[Dataset extract]:
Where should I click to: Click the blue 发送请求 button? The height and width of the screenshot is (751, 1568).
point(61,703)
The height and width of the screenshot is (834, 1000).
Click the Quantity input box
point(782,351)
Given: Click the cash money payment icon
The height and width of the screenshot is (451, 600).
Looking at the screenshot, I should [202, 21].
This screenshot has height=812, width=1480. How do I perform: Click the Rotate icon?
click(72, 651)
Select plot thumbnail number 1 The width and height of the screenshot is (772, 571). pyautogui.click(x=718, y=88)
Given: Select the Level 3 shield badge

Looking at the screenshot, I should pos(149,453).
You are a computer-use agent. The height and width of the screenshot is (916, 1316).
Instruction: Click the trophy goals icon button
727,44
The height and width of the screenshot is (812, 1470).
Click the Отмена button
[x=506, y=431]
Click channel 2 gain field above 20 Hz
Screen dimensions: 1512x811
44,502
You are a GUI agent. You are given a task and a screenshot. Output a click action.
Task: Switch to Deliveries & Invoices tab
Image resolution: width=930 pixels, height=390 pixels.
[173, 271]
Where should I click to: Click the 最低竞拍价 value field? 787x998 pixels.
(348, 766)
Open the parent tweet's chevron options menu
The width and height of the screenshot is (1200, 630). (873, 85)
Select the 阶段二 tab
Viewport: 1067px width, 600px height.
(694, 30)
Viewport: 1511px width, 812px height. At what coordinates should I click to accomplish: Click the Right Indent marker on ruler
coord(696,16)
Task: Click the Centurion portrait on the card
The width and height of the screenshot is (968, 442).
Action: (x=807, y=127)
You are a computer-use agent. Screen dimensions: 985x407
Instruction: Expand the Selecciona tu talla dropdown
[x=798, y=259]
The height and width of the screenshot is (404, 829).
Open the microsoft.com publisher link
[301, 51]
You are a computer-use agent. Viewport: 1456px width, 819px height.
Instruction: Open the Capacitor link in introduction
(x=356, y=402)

[Prompt]: Above are some records; copy exactly the lines from the one with "Click the Quantity input box" through the one with "The height and width of the screenshot is (812, 1470).", both included, and no others.

[Your solution]:
Click the Quantity input box
point(782,351)
Given: Click the cash money payment icon
The height and width of the screenshot is (451, 600).
Looking at the screenshot, I should [202, 21].
This screenshot has height=812, width=1480. How do I perform: Click the Rotate icon?
click(72, 651)
Select plot thumbnail number 1 The width and height of the screenshot is (772, 571). pyautogui.click(x=718, y=88)
Given: Select the Level 3 shield badge

Looking at the screenshot, I should pos(149,453).
You are a computer-use agent. The height and width of the screenshot is (916, 1316).
Instruction: Click the trophy goals icon button
727,44
The height and width of the screenshot is (812, 1470).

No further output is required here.